Change Catalyst with Shanna Mann: Strategy & Support for Sane Self-Employment

≡ Menu

Contingencies: Plan a Graceful Exit

  1. Contingency Planning
  2. Contingencies: Commander’s Intent
  3. Contingencies: Plan a Graceful Exit
  4. Contingencies: Making Peace with Probability
  5. Contingencies: The Chrysalis Cycle

One of the things I hear over and over, not only from clients, but from friends is,

“I can’t decide! What if something changes?”

This is not as absurd a statement as it at first appears. What they are usually saying is that “I know things will change, and if I commit to this, I might miss the moment when I should have made the leap to something else.” Or,  “I know that things change quickly and I don’t want to put all my eggs in one basket with this and then lose all the time and money I’ve invested.” Or sometimes even, “Even though I’m really excited about this, I know that there will be other things I get really excited about in the future, and I don’t want to seem inconsistent, and look like a flake. I want to be taken seriously, but I never complete anything because I don’t feel comfortable committing to it.”

It’s hard. But here’s something you can do to make it easier; plan your exit strategy.

Planning Your Exit Strategy

You probably already have a sort of method you go through when you’re excited by a new project, a new course of action, a new idea. Maybe you journal, maybe you make scads of sketches. Maybe you bounce ideas of your friends. All I suggest is that you add one little detail to that method: figure out your graceful exit.

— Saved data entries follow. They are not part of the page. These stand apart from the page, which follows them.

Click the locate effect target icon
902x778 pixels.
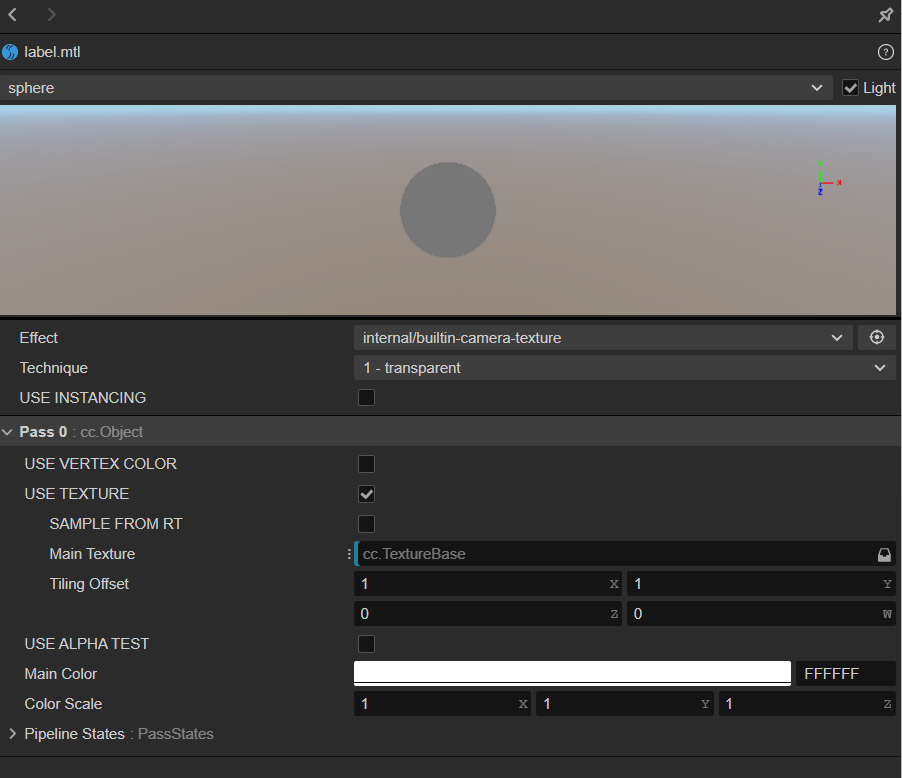pos(877,338)
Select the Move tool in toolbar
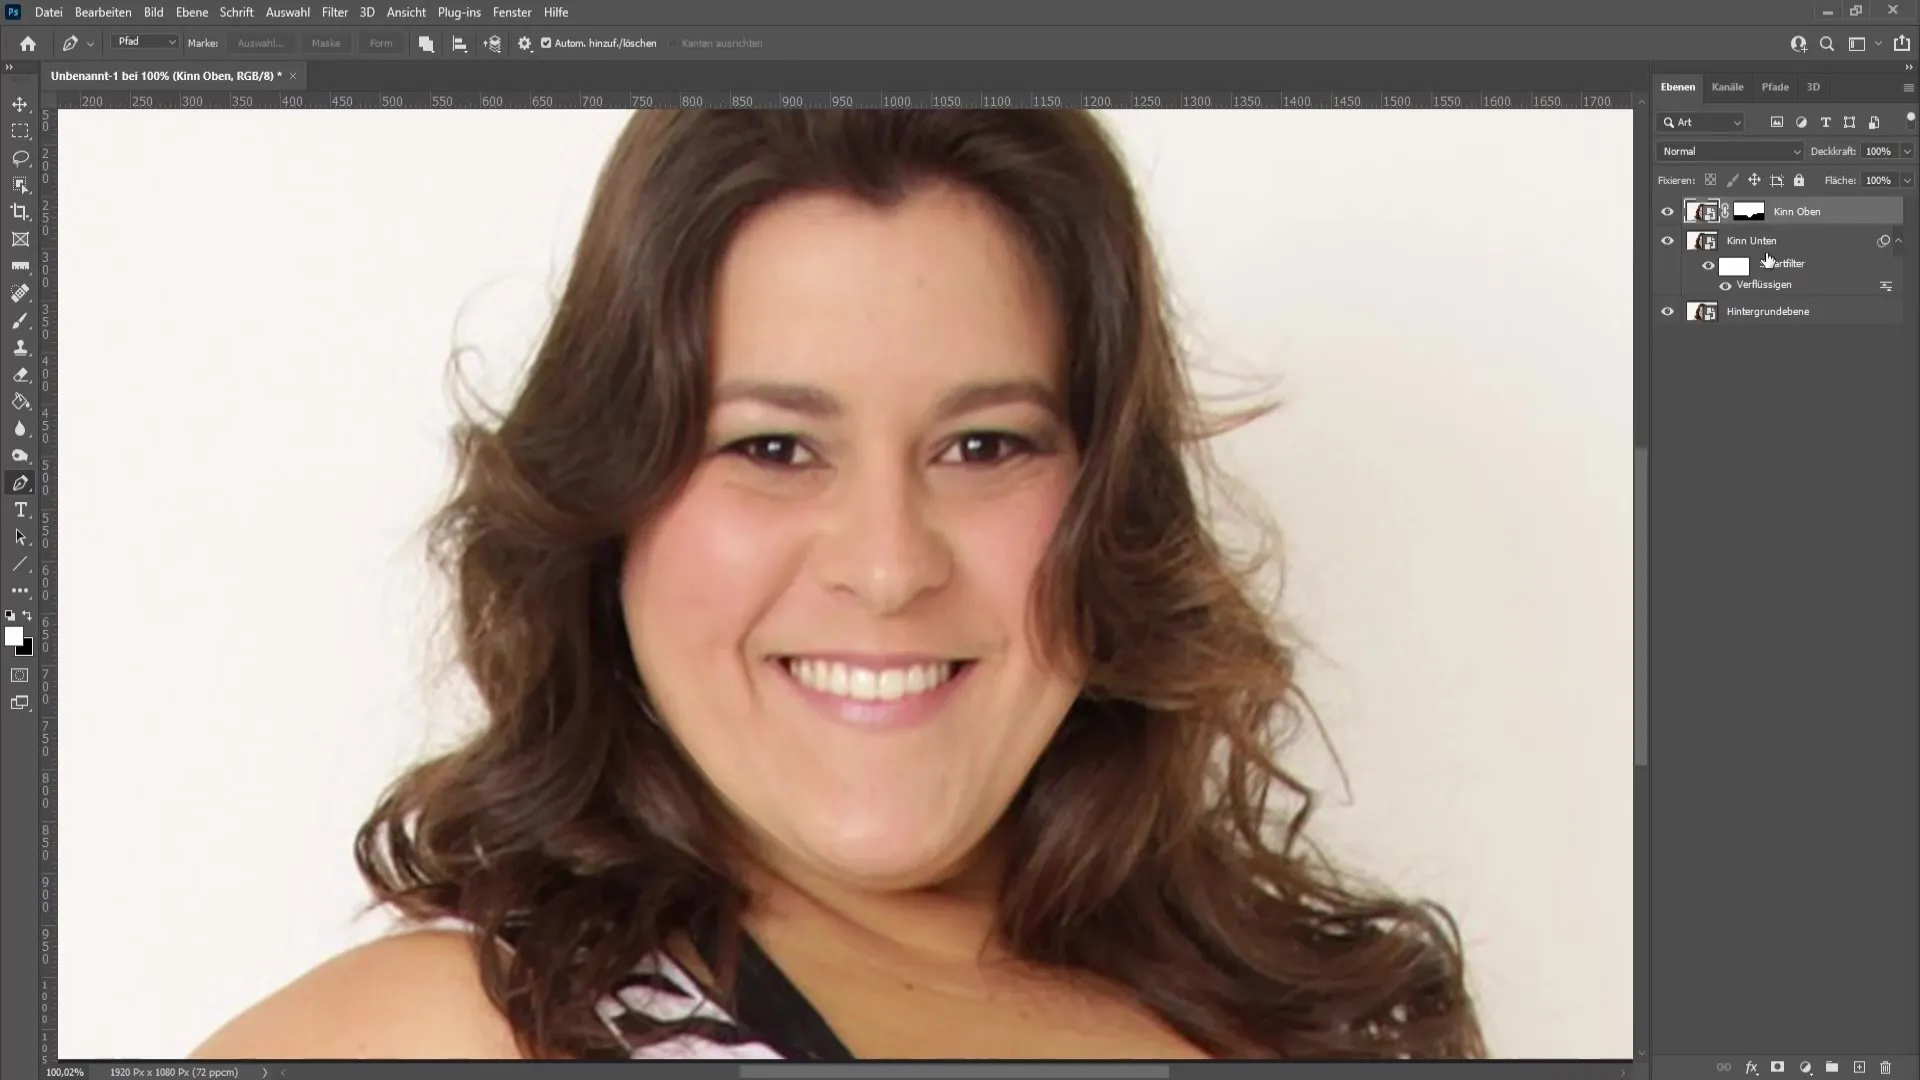 pos(20,103)
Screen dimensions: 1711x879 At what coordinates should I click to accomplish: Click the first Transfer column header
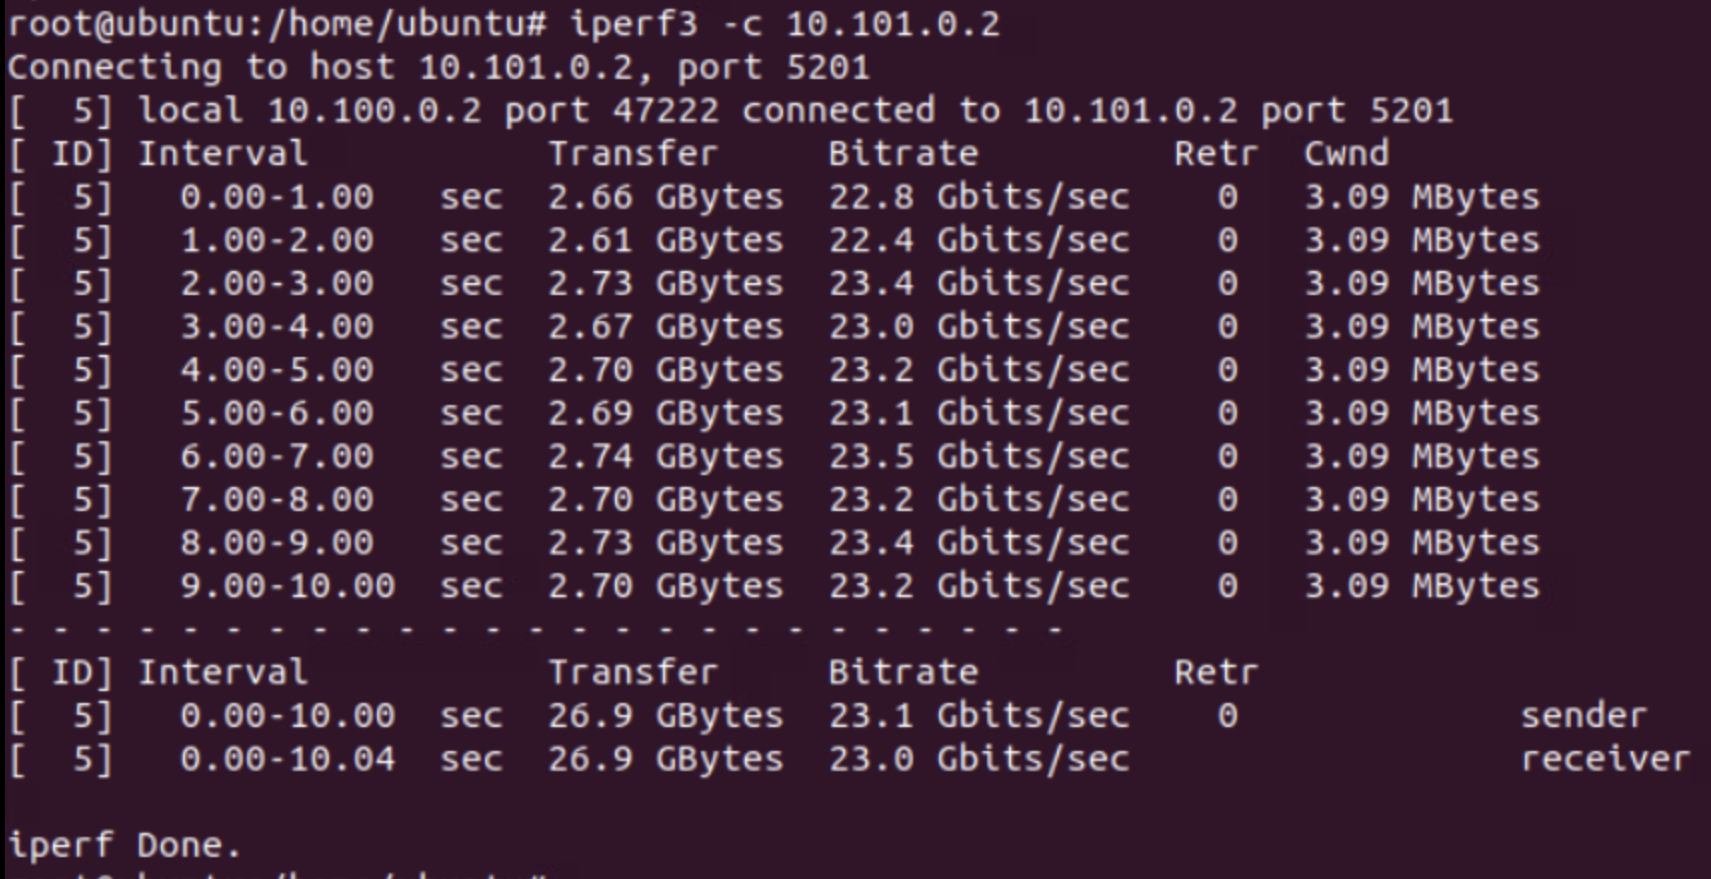(x=632, y=154)

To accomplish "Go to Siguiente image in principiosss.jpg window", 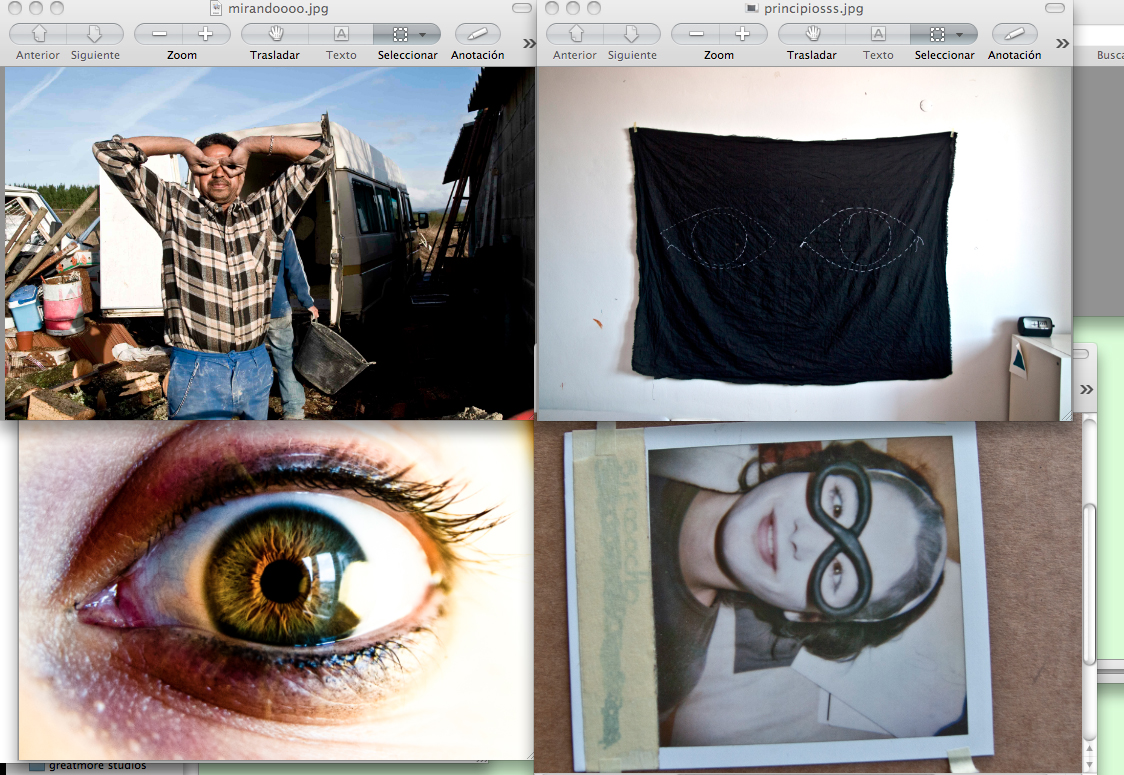I will pyautogui.click(x=632, y=34).
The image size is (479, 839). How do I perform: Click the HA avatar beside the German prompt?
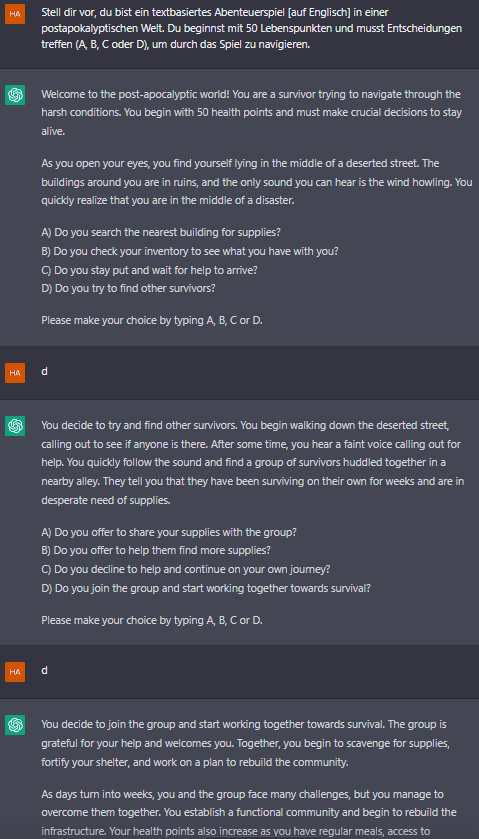(x=15, y=14)
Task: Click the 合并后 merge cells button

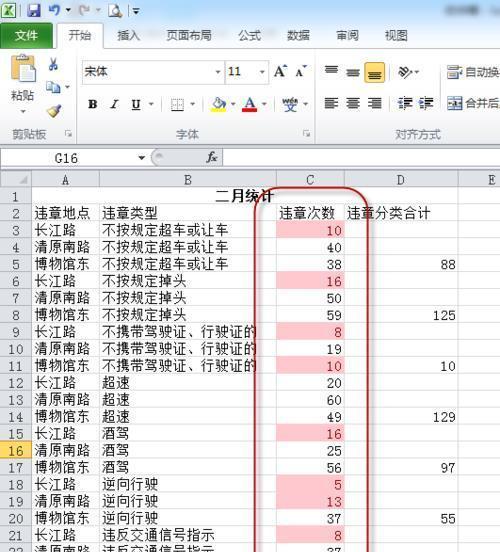Action: (473, 104)
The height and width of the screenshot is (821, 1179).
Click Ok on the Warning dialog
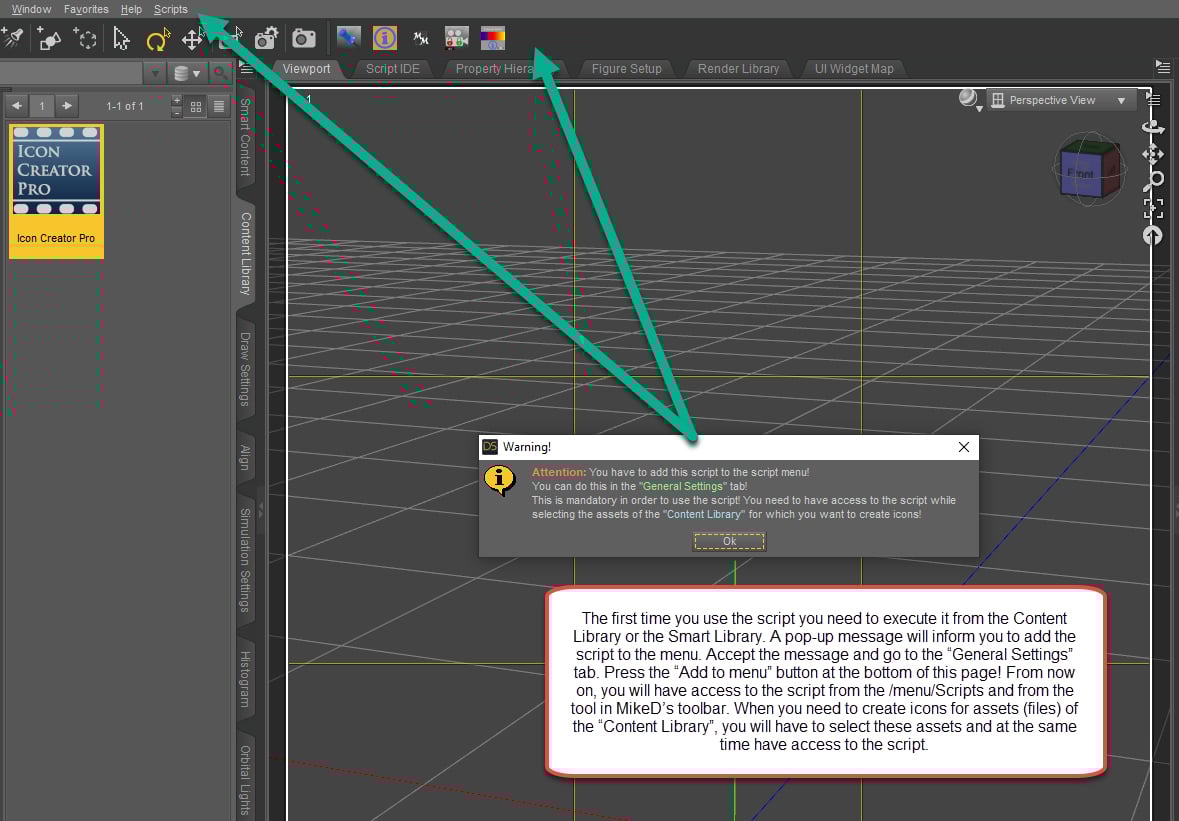point(728,541)
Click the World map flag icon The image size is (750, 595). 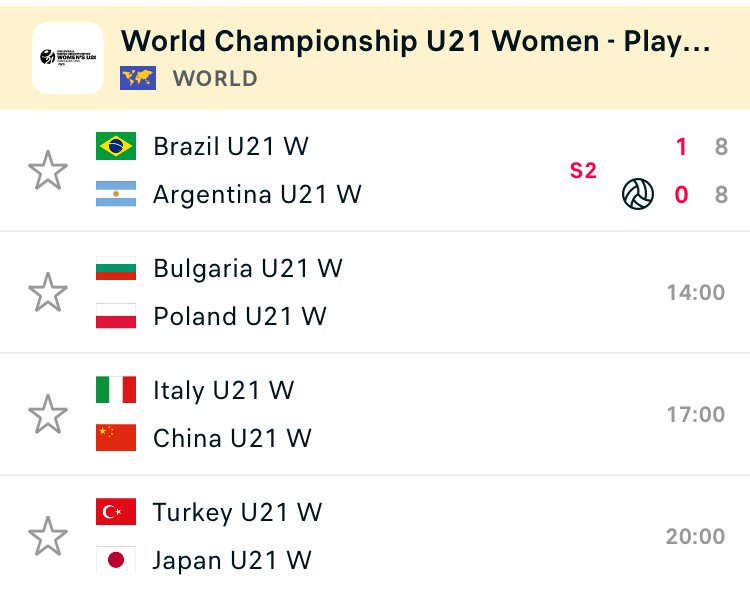pyautogui.click(x=138, y=78)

What will you do when you get ready to move onto the next thing? If it’s a big thing, like a business, remember that you probably got into it so you could be free from certain constraints; to obtain a goal, in other words. So when it’s not doing it for you anymore, what are you gonna do? Sell off the assets? Outsource the day-to-day work to someone else? Dismantle it? Could you transform it?

If it’s a project, what did you want to get out of the project? For instance, I find that I usually just want to learn to do a certain thing, and I have to rein myself in from accidentally expanding the scope of the project to something more akin to an apprenticeship. That’s great, if that’s what you’re planning, and it’s totally fine to change, but it really helps to just note that you aren’t planning an 18-piece art installation– you just want to learn how to draw noses properly.

I’m testing out a new diet right now, and I’m having a hard time restraining myself from learning all the recipes, ever, and making them all, just to see what I like. So my new project reads “Find and test 10 quick, easy supper dishes based around vegetables that are easy to keep on hand so that it’s never “too much work” to have a healthy meal.” Figure out what you want out of your project before you get too sucked in.

Ideas are the most fun. I mean, seriously, as long as they’re not *so* pretty and shiny that you never get anything done, you might as well just enjoy them until they’re either discarded, or they morph into a project. They are passing infatuations; treat them like crush and don’t do anything too crazy while under the influence.

You can deal with a lot of creative paralysis once you sit down and figure out what you’ll do when the lustre fades. Don’t throw yourself into a project without figuring out how you’ll end it.

Who wants to deal with guilt and regrets when you’re onto the next great thing?